Madrid acogió ayer la presentación oficial del Sello Muy Sibarita, una nueva distinción gastronómica que nace con el objetivo de reconocer productos capaces de dejar huella. Más allá de rankings o puntuaciones, este sello propone una mirada diferente sobre la excelencia: la de aquellos sabores que permanecen en la memoria y que apetece compartir.
El proyecto está impulsado por Anne Igartiburu y Sergio M. Crovetto y supone la evolución natural del club Muy Sibarita, una comunidad creada hace seis años en torno al descubrimiento de productos especiales, la conversación y el disfrute de la buena mesa.
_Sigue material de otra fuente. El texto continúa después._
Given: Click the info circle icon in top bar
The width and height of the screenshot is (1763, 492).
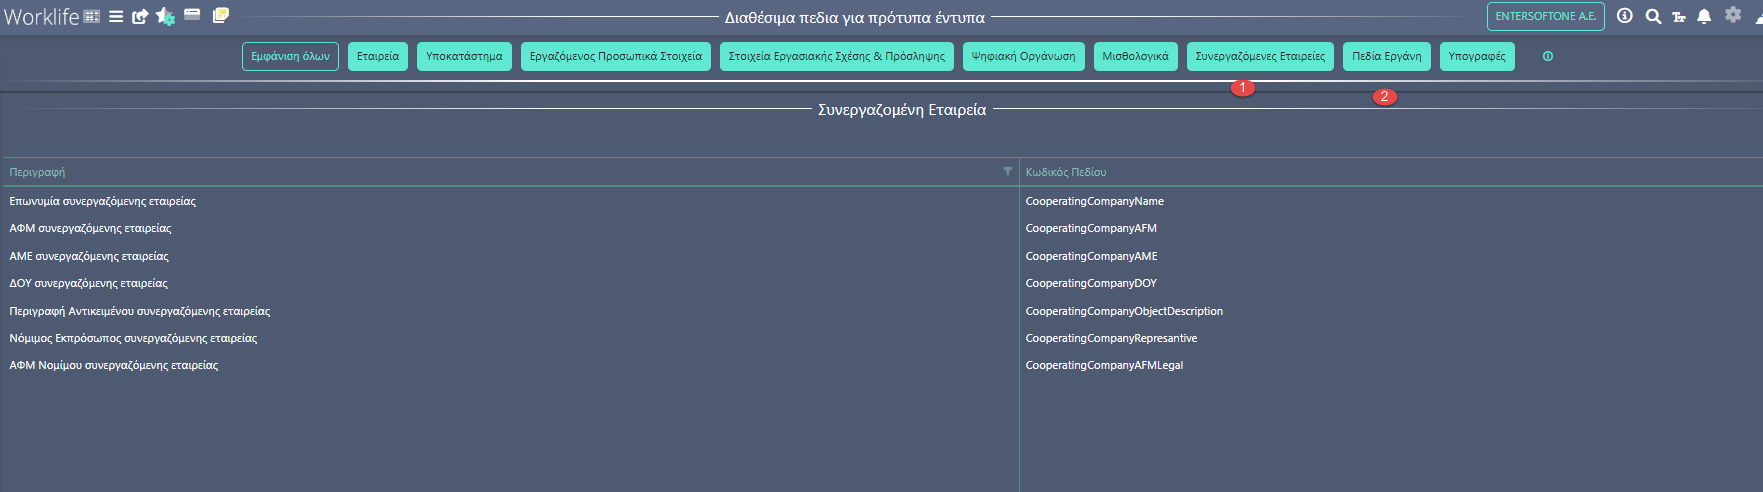Looking at the screenshot, I should (x=1625, y=16).
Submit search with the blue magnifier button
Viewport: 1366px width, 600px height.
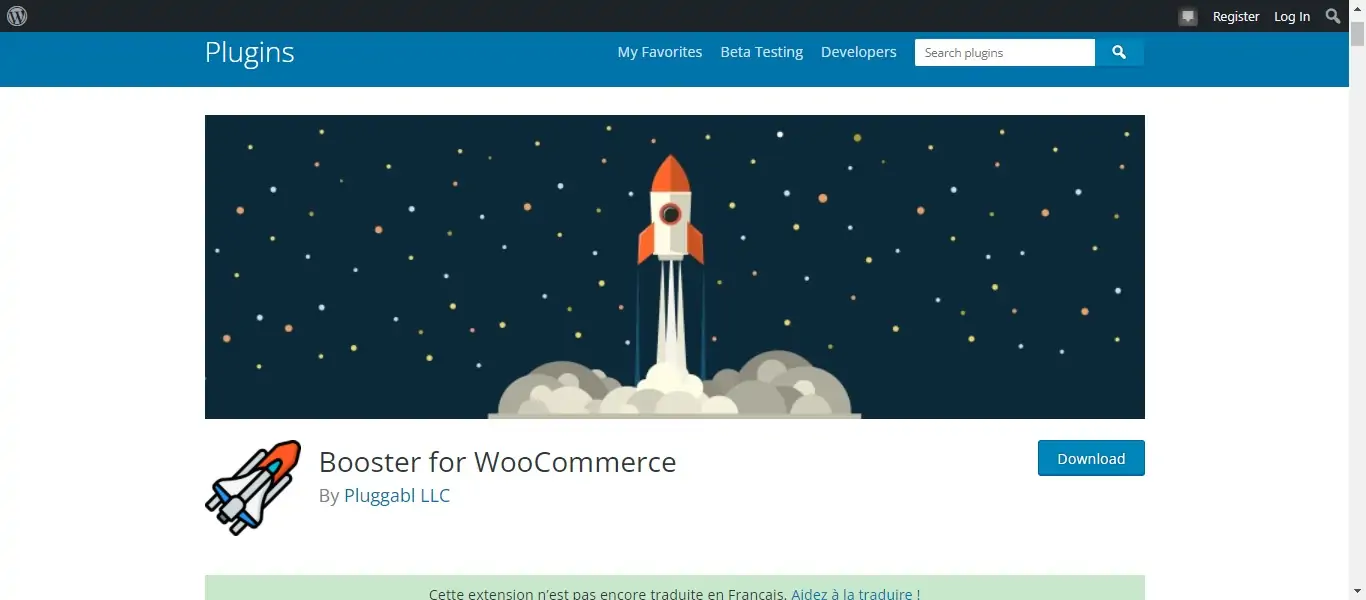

El sello cuenta con un comité evaluador formado por perfiles vinculados al mundo gastronómico, cultural, creativo y de la comunicación. Entre sus miembros figuran nombres como Diego Antoñanzas, Poti Castillo, Álvaro Urquijo, Raúl Pérez, Jesús Sánchez, Jorge Luengo, Eva Rodrigo, Gabriela Uriarte, Emilio Folqué, Phil González, Edurne Pasabán y Juan Echanove, entre otros.
Durante la presentación, celebrada en Dspot Studio, el espacio de Diego Guerrero en Madrid, se entregaron las primeras acreditaciones del Sello Muy Sibarita. Los primeros productos reconocidos fueron Fresas Leyre, de Masía Ciscar; Summa Varietalis, de Castillo de Canena; N°1 Class One, de Discarlux; el jamón de Joselito y los filetes de anchoa de Fredo Estrella del Norte.
Con esta iniciativa, Muy Sibarita busca aportar una nueva forma de prescribir gastronomía, más cercana al consumidor y basada en la autenticidad, el origen, el sabor y la capacidad de generar una experiencia memorable.
El Sello Muy Sibarita se dirige a productores y marcas que defienden el producto bien hecho y que desean someter sus propuestas a la valoración de un comité multidisciplinar. Porque, como ellos mismos dicen, hay productos que se consumen y otros que, inevitablemente, se recomiendan.